§ **Document passage**:
That temperature drop matters enormously. Running a fuel cell a few hundred degrees cooler means cheaper housing materials, longer cell lifetimes, and lower manufacturing costs. Researchers are actively working on methods to deposit thin scandium-zirconia electrolyte layers onto tubular fuel cell structures at even lower temperatures, which could bring production costs down further and push solid oxide fuel cells closer to widespread commercial use.

Nuclear Medicine and Cancer Imaging

Scandium has three radioisotopes under active clinical development, and together they form what researchers call a “theranostic pair,” meaning the same element can both diagnose and treat cancer. Scandium-43 and scandium-44 are positron emitters with half-lives of about 4 hours, making them well-suited for PET scans. Because they last longer than some conventional PET tracers, they give doctors a wider imaging window for tracking how a drug distributes through the body.

§ **Exercises to complete**:
a – In the scandium passage, what half-life does it give for scandium-43 and scandium-44?
b – List every advantage that the scandium passage attributes to running a fuel cell a few hundred degrees cooler.

§ **Data for analysis**:
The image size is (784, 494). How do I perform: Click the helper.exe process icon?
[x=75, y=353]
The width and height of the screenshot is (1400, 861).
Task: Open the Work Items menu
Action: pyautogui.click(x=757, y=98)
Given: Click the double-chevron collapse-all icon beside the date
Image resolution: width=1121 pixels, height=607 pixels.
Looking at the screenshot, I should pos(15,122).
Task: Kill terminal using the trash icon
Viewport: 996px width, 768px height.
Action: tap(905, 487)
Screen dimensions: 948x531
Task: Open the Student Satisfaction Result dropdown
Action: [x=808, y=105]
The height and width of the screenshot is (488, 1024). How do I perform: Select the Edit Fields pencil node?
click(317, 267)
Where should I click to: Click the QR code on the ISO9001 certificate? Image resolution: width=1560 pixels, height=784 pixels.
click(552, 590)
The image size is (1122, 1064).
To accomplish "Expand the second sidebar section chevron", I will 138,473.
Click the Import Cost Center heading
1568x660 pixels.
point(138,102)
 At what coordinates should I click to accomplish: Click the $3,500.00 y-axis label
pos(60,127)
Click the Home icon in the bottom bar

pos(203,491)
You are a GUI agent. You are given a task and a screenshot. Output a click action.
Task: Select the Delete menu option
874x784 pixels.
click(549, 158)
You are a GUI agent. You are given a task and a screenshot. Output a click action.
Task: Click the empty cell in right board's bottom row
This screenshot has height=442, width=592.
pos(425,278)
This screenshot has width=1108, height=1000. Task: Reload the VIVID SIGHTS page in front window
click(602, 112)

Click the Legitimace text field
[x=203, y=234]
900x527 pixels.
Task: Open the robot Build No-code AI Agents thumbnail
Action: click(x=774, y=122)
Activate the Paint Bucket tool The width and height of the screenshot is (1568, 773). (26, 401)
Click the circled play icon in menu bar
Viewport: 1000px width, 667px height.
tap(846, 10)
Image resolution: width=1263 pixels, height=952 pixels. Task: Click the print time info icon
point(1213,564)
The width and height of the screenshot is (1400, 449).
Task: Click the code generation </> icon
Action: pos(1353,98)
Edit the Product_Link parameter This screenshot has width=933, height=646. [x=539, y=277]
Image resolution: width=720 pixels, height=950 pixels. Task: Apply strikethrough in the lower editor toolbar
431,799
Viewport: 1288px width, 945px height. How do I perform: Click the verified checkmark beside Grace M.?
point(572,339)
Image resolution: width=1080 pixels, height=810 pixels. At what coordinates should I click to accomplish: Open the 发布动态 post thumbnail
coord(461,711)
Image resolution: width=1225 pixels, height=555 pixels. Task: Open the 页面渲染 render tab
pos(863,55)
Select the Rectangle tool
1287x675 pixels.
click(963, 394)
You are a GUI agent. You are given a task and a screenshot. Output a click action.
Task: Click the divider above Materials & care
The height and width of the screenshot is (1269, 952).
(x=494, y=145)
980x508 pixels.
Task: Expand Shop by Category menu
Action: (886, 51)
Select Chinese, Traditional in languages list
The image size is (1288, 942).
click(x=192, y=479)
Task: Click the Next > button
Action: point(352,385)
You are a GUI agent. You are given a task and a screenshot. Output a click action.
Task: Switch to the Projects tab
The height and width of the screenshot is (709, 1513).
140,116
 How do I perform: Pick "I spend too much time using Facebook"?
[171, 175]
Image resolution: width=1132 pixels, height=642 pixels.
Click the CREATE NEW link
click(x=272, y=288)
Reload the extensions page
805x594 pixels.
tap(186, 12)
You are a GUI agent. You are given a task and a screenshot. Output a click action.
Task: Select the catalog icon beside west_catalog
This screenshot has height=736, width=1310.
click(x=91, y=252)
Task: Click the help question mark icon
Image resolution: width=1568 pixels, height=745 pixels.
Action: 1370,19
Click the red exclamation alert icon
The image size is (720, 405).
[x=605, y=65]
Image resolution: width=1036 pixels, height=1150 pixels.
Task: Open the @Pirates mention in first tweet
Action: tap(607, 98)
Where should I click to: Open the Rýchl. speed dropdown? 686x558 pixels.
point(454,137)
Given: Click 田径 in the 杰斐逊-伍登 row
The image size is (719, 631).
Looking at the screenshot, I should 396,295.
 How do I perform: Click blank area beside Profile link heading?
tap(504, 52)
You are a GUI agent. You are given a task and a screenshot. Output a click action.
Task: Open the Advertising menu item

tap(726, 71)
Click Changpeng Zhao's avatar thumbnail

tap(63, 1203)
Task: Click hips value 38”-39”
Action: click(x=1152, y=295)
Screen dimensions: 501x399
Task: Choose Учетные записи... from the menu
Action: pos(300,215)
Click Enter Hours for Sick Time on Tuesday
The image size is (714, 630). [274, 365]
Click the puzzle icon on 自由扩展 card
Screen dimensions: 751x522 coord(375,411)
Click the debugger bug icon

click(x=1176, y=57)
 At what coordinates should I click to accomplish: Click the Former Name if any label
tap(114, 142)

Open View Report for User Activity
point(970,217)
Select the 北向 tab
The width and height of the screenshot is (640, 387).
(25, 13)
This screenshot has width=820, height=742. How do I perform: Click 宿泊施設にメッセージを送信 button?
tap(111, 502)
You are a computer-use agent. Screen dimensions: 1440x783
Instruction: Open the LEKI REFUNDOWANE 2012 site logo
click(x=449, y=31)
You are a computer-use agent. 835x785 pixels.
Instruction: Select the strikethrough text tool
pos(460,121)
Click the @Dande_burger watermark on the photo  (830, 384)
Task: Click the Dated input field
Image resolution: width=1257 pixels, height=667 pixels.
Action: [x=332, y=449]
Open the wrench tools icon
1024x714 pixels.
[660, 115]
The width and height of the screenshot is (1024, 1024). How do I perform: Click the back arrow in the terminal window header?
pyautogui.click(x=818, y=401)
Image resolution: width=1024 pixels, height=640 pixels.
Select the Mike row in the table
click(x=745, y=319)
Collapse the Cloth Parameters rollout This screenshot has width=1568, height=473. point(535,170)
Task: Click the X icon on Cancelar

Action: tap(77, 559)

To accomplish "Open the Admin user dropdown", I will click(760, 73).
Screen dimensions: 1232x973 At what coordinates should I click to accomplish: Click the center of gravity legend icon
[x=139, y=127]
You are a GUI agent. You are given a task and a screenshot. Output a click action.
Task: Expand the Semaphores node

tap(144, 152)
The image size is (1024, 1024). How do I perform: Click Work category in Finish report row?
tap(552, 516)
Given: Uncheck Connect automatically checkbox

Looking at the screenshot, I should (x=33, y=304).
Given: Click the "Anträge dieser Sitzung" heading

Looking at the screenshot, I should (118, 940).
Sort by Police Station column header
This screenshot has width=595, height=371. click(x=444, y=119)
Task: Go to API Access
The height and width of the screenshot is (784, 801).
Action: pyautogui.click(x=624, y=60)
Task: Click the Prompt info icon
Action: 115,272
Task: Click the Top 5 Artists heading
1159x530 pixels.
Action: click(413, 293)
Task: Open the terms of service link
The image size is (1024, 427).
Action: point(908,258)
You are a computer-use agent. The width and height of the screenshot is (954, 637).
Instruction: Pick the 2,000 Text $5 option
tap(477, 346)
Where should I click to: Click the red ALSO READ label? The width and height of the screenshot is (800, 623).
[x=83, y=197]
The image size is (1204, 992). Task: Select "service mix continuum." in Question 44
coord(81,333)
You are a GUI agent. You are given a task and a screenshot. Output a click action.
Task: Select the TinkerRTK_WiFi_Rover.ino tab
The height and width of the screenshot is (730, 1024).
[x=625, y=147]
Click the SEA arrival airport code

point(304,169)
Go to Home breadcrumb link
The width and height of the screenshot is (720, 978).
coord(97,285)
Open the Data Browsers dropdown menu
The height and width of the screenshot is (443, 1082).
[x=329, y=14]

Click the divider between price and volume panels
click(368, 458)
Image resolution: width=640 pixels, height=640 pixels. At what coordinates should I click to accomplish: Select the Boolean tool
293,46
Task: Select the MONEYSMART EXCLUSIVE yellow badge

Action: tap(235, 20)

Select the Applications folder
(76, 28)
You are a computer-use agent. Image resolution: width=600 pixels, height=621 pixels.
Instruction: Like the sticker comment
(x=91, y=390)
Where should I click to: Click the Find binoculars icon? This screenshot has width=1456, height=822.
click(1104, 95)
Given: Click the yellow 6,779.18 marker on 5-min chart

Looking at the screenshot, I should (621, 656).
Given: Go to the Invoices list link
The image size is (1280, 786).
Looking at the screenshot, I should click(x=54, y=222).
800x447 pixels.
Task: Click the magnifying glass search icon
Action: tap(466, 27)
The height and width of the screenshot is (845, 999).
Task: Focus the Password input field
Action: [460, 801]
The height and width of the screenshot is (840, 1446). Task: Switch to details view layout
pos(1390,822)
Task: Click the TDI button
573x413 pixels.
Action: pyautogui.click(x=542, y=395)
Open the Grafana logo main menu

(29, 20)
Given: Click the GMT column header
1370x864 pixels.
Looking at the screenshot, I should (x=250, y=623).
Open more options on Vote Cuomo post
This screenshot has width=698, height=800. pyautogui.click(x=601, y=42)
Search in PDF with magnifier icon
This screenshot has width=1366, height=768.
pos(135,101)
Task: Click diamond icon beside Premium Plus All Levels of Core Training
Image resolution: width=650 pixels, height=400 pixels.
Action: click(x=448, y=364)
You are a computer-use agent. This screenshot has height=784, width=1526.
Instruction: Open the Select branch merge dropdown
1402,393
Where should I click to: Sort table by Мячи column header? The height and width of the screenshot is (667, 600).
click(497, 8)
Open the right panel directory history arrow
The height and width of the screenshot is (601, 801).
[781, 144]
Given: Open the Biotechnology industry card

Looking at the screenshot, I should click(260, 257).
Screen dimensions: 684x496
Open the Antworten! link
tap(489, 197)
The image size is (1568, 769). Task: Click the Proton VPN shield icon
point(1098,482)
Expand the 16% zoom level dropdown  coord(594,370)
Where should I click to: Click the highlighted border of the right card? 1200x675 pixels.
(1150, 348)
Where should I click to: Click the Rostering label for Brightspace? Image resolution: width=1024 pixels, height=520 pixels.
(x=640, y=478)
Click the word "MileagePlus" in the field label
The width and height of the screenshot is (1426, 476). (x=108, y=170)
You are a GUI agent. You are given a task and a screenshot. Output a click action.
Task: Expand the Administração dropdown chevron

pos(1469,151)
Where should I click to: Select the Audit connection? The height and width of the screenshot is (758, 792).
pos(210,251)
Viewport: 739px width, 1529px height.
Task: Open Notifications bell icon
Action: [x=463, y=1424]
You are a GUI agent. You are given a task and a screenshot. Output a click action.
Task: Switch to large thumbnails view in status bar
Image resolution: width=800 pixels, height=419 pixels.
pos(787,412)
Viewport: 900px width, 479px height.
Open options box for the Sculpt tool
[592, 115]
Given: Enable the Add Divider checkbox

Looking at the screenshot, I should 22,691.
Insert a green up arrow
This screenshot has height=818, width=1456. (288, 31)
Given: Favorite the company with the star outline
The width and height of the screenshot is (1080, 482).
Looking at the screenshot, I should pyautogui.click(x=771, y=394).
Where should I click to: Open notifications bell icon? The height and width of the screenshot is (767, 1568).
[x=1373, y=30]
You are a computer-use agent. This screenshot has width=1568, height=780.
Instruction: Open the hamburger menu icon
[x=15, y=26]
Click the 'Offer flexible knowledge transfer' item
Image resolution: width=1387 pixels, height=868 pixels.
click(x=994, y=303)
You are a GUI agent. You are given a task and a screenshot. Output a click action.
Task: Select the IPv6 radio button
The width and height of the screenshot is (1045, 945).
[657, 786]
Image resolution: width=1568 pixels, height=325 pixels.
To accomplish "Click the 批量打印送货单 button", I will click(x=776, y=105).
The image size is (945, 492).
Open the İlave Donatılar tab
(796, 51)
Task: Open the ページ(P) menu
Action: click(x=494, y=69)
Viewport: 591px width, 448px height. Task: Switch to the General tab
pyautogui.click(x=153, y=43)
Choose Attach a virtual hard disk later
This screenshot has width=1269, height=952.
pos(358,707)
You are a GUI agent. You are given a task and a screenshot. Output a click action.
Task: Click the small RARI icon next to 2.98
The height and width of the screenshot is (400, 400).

§ **Answer section**:
a – About 4 hours.

b – Cheaper housing materials, longer cell lifetimes, lower manufacturing costs